Right... Let me see how this can be solved. The issue is that the ffmpeg API does not provide access to the input stream but I need to figure out a way to cancel the internal read without causing major inconsistencies in the state of the container for that to work. The cancellation token or the timeout is not really this issue -- it could be added very easily.

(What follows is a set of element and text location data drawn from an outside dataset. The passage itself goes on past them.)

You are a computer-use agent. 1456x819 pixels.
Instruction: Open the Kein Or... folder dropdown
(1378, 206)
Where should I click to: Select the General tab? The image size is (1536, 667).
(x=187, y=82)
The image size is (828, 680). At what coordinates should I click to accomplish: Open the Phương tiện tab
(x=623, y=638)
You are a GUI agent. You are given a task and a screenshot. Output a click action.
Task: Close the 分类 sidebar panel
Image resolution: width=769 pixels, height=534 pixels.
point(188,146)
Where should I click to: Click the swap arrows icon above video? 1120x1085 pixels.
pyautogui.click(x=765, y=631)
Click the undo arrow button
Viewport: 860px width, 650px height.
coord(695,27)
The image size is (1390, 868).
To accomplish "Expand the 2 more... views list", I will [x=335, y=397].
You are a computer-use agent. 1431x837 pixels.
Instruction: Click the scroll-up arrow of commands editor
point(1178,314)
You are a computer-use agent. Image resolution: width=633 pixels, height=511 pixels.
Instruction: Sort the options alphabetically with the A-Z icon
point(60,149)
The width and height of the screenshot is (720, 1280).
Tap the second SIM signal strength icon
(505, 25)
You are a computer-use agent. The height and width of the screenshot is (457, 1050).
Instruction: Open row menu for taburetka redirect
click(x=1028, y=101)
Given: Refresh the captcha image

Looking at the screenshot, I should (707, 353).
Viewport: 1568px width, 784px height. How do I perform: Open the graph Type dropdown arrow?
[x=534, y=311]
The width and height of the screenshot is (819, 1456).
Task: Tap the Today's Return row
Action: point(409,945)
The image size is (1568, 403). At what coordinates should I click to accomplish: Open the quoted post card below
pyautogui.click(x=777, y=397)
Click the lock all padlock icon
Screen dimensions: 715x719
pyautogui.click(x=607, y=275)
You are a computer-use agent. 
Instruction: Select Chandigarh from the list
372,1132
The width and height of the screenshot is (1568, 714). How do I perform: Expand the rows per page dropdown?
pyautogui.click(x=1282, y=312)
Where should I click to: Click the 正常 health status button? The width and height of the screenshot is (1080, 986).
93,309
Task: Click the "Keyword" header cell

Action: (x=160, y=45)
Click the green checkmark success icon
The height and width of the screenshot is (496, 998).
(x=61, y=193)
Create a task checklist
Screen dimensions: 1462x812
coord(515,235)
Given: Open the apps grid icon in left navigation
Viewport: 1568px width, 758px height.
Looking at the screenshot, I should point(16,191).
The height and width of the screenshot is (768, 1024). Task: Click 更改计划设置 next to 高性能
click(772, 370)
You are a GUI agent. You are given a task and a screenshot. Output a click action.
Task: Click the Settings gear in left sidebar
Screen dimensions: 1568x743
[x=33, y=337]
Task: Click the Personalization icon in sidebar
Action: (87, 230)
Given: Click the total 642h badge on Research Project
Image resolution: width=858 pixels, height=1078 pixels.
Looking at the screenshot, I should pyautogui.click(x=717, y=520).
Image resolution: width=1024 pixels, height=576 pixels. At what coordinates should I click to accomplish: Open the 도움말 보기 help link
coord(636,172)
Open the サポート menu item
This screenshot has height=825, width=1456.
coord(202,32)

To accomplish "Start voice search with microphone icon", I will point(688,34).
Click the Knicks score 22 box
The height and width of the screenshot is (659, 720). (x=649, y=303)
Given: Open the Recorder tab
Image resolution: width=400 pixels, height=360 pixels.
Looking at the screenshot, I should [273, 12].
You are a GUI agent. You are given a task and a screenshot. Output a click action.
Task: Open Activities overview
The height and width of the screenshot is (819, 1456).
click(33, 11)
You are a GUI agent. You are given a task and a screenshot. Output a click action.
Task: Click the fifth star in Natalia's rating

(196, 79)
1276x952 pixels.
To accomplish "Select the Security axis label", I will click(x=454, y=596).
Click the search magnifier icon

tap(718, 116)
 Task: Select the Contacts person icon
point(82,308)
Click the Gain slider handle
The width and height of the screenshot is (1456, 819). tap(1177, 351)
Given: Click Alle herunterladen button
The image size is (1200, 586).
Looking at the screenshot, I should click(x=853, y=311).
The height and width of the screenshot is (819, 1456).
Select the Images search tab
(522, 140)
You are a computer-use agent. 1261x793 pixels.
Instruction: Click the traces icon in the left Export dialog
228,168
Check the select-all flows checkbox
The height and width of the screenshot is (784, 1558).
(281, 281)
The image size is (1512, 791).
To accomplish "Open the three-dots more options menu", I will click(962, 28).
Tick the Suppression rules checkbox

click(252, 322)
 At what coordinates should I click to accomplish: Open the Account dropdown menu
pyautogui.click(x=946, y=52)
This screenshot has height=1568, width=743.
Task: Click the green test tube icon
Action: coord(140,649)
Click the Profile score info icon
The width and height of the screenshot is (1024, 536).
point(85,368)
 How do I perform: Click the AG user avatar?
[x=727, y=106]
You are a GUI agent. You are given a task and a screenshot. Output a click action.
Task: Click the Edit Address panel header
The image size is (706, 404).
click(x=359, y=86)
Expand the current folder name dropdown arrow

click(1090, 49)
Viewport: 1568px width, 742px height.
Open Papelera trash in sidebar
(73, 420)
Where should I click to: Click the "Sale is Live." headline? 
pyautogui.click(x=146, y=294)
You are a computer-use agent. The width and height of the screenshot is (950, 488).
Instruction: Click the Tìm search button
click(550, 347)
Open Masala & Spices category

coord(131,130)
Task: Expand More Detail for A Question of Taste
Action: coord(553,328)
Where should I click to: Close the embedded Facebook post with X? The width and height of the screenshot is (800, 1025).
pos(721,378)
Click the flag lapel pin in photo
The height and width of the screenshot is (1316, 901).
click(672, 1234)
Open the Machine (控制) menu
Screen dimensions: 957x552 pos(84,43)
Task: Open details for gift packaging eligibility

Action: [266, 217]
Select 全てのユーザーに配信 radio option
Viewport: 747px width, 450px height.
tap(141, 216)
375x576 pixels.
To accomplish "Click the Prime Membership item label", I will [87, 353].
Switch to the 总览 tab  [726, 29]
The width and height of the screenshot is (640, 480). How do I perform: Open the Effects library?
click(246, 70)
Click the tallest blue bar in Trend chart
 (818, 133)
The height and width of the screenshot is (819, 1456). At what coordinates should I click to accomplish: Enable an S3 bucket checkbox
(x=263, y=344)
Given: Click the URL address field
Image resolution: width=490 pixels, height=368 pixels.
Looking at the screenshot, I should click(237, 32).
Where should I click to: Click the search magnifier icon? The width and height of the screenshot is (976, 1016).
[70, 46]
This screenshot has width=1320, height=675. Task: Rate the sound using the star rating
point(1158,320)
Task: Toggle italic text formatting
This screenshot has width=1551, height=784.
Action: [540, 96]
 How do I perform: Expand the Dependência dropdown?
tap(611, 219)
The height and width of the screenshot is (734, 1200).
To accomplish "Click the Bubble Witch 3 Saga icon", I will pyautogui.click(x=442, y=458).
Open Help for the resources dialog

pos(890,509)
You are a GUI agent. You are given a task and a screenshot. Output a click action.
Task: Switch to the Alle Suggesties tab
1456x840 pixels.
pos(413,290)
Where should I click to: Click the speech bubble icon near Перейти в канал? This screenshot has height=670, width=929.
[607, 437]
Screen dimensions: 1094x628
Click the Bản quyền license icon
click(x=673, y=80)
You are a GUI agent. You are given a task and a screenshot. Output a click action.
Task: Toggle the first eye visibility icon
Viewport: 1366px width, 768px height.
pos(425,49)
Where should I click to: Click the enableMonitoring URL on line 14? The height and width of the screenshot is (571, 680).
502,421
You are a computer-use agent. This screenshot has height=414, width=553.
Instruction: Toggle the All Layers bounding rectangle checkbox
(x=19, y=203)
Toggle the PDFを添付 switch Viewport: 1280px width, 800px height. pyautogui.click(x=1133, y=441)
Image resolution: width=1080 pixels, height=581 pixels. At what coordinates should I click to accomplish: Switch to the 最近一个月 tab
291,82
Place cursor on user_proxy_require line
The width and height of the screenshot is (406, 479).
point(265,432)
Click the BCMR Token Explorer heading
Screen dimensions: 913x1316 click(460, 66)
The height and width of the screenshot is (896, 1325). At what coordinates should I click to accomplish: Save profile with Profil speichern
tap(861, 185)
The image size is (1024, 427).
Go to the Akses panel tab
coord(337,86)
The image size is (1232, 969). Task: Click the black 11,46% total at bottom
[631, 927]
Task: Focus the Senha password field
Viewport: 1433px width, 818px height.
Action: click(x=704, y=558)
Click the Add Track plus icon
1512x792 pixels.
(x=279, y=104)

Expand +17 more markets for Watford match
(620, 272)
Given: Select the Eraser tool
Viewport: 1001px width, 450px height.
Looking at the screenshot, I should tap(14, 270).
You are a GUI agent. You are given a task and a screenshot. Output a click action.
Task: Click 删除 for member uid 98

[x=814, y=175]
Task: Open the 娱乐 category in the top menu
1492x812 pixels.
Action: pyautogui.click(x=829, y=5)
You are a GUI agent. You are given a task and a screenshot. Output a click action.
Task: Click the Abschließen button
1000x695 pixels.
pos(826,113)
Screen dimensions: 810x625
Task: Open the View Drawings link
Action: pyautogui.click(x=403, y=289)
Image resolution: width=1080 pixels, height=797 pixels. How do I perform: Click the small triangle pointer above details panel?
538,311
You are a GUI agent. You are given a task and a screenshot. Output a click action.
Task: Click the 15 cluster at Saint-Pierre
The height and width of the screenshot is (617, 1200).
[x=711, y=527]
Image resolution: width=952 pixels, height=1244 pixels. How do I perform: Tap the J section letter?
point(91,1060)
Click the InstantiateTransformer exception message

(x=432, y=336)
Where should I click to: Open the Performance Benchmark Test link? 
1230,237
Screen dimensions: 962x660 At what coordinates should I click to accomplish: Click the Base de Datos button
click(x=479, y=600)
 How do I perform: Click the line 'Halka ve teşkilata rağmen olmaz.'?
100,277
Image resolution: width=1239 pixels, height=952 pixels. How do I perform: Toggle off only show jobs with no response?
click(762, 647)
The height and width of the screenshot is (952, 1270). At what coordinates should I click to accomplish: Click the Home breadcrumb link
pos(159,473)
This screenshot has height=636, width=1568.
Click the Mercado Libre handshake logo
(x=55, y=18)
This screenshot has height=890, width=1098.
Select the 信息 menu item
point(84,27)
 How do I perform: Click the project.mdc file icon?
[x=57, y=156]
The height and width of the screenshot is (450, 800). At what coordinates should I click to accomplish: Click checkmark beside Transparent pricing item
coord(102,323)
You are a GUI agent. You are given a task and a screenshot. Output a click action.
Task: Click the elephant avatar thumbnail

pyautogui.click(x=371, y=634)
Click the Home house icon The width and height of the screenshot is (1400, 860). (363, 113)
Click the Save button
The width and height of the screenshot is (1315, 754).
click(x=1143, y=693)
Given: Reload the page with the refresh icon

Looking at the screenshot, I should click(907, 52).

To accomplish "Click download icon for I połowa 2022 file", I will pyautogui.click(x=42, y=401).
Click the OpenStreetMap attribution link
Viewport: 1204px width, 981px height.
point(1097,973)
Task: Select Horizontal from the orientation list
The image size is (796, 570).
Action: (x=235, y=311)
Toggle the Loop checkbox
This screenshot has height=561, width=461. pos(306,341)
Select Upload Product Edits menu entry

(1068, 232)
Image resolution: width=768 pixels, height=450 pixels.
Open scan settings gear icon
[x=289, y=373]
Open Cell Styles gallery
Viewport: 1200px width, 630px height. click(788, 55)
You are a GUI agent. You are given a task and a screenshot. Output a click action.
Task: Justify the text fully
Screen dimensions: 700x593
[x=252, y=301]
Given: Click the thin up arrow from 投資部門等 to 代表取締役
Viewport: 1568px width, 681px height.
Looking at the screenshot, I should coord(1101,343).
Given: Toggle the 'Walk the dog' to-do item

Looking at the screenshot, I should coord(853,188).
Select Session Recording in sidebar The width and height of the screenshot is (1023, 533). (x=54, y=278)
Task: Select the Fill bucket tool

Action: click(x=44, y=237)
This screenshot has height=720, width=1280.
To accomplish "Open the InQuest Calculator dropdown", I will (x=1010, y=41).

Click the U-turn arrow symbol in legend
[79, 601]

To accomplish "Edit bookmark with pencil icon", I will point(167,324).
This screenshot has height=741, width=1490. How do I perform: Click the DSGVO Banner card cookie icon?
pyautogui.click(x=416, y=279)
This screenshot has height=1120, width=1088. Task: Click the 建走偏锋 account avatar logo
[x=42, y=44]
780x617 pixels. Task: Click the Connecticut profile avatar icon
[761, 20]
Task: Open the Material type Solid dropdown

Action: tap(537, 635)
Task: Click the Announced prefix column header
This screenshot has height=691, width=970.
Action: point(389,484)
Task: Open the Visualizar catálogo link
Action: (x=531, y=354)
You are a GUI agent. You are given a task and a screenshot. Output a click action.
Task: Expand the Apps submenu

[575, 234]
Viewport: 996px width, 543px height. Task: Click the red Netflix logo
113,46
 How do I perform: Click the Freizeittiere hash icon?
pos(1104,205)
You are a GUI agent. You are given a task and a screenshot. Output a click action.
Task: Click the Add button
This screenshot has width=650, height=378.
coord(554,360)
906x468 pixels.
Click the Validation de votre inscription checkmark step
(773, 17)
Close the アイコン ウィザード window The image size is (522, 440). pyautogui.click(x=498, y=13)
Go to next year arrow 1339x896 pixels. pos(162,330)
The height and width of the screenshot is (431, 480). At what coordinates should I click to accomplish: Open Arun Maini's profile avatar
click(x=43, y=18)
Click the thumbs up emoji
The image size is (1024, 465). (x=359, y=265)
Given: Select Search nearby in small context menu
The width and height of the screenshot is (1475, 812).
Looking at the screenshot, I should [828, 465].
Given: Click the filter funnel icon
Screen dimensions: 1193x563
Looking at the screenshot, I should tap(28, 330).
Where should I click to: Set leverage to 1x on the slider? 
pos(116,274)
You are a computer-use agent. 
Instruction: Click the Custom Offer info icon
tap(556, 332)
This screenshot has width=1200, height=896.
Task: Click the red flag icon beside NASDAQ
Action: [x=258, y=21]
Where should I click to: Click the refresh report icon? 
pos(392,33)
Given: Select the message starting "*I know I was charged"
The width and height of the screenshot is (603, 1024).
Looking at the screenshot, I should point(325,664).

simonkolomyjec commented 3 years ago

Thanks Marcio,

I think I have a workaround for my specific use case. It involves reducing the amount of seek (and other) commands and periodically verifying the current playing position. Previously we were calling seek too often to try to "force" it to get to the correct position.

You are correct, the cancellation token did not help - tried implementing it but the command queue was still becoming blocked.

I didn't have a thorough look around all the command queue code so I'm probably missing exactly what is happening in there. Does a seek command "overwrite" any pending seek commands?

stale[bot] commented 3 years ago

This issue has been automatically marked as stale because it has not had recent activity. Thank you for your contributions.

simonkolomyjec commented 2 years ago

Hi Marcio,

I have investigated further on this. While this isn't an complete solution, it seems that the Configuration.GlobalOptions.SeekToAny flag does help in some circumstances.

Some of my test media have very sparse keyframes, and the MediaContainer.StreamSeek() method would effectively return a firstFrame that was way out of range for the desired seek position.

Specifically, changing this line seemed to assist (although would obviously display incomplete frames, which is understandable).

var seekFlags = Configuration.GlobalOptions.SeekToAny ? ffmpeg.AVSEEK_FLAG_ANY : ffmpeg.AVSEEK_FLAG_BACKWARD;

Without the SeekAny flag, the MediaFrame returned by the StreamSeek would effectively mean the TrySignalBlocksAvailable() method would take significant time to locate the desired position, and chew a lot of CPU.

It seemed to me that simply setting the InputContext->seek2any is not enough, the ffmpeg.av_seek_frame() still required the flag to be set in the method call.

Id like to propose this change for pure SeekAny behaviour. It can, in some circumstances, significantly assist in the time to seek, effectively meaning that the public MediaElement.Seek() command would return a lot quicker.

stale[bot] commented 2 years ago

This issue has been automatically marked as stale because it has not had recent activity. Thank you for your contributions.